Dungy also learned from Noll that it takes all 53 of the players on the team to win so that a coach should train the 33rd player on the roster as he would the third player, which has become the spine of Dungy's own coaching philosophy, which is the Next Man Up theory of calm coaching. Dungy stressed that a team should have a thought process, a philosophy and the conviction to stick with it, even if the personnel changes during the games because of injuries. Dungy said:
Chuck's philosophy was to convince every guy on the team that his role was important. If you came in as a free agent and were just a gunner on the punt team or the third safety, you were doing something the team needed to win...It was his way of emphasizing that no one is irreplaceable. You have to coach everybody the same way. If Joe Greene goes out, Steve Furness goes in and we're not going to change anything. Chuck never panicked when someone got hurt or held out. We can still function. That made a big impression on me.
I find this next little piece of historical information to be very eerie.
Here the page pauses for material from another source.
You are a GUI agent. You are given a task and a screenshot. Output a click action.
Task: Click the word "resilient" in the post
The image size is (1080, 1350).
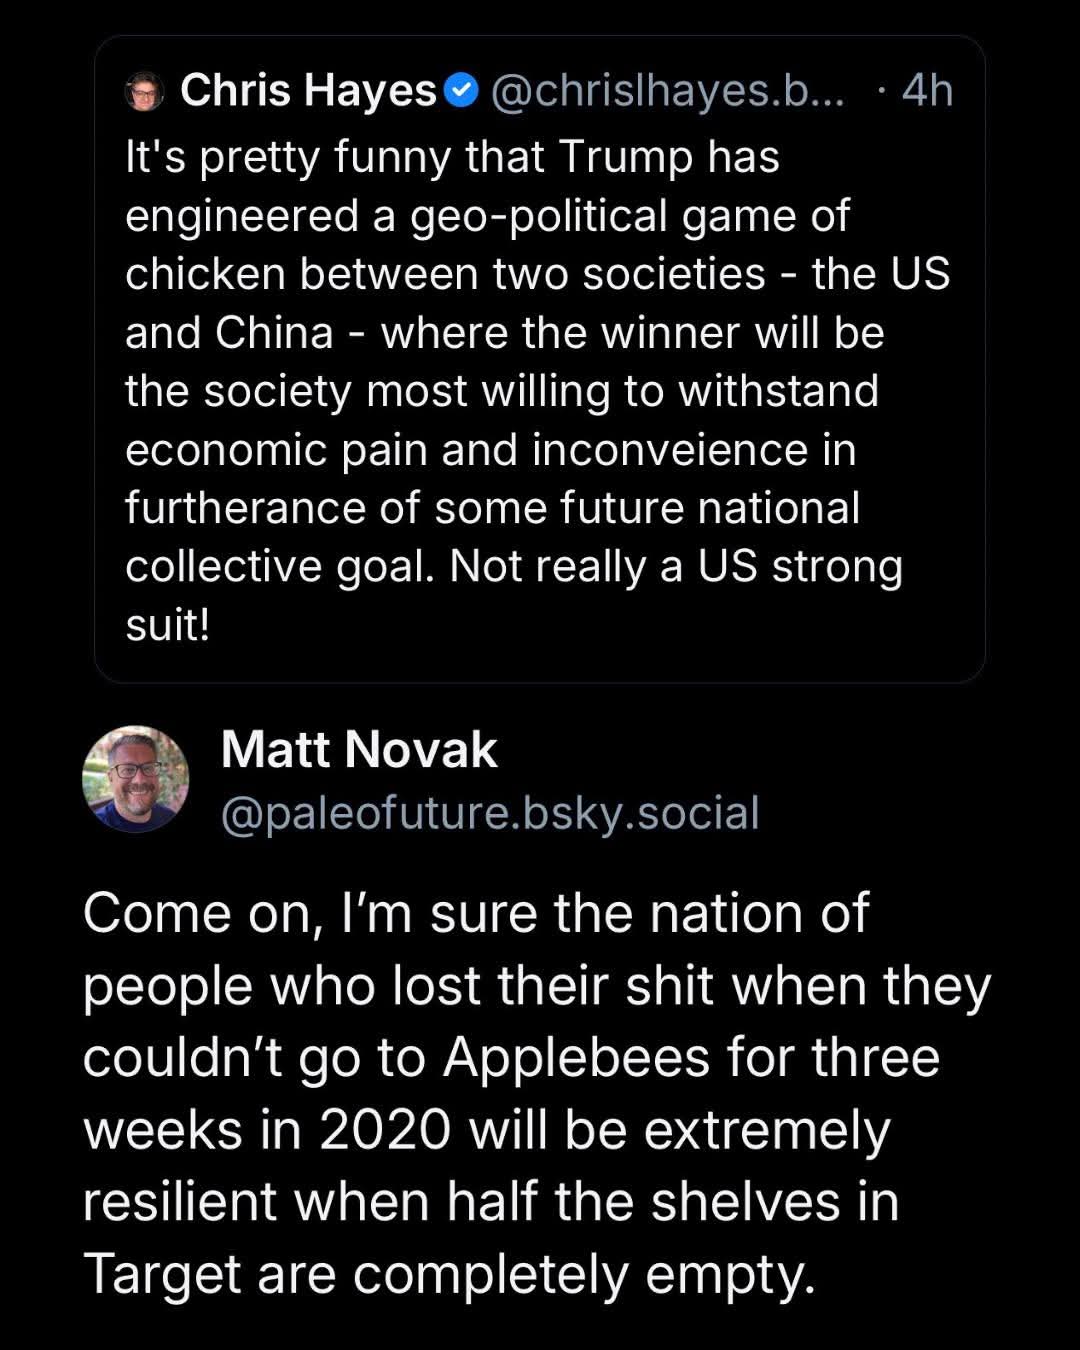coord(180,1202)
A book that was published October 17, 2005:
Next Man Up: A Year Behind the Lines in Today's NFL
Despite - or perhaps because of - its immense popularity, the NFL remains one of the most secretive sports societies in America. John Feinstein goes behind the scenes of this closed sport as he takes his readers through an NFL season - all the ups and downs, the procession from 100 degree heat in training camp to frigid cold in January and the week-to-week pressures faced by the coaches and players - in an illuminating and entertaining look at the most lucrative sport in America. NEXT MAN UP highlights the Baltimore Ravens, one of the most watched and dramatic NFL teams in recent years. Like many teams, the Ravens have faced extreme obstacles - in their case, players in prison, under indictment, and injured - but they've still managed to play at an extremely high level, winning their first Super Bowl in 2001 against the New York Giants. From the first strategy sessions of a new season to the last down of the final game, John Feinstein reveals the intensity, spirituality, and the near life- or-death drama of professional football as it's never been revealed before.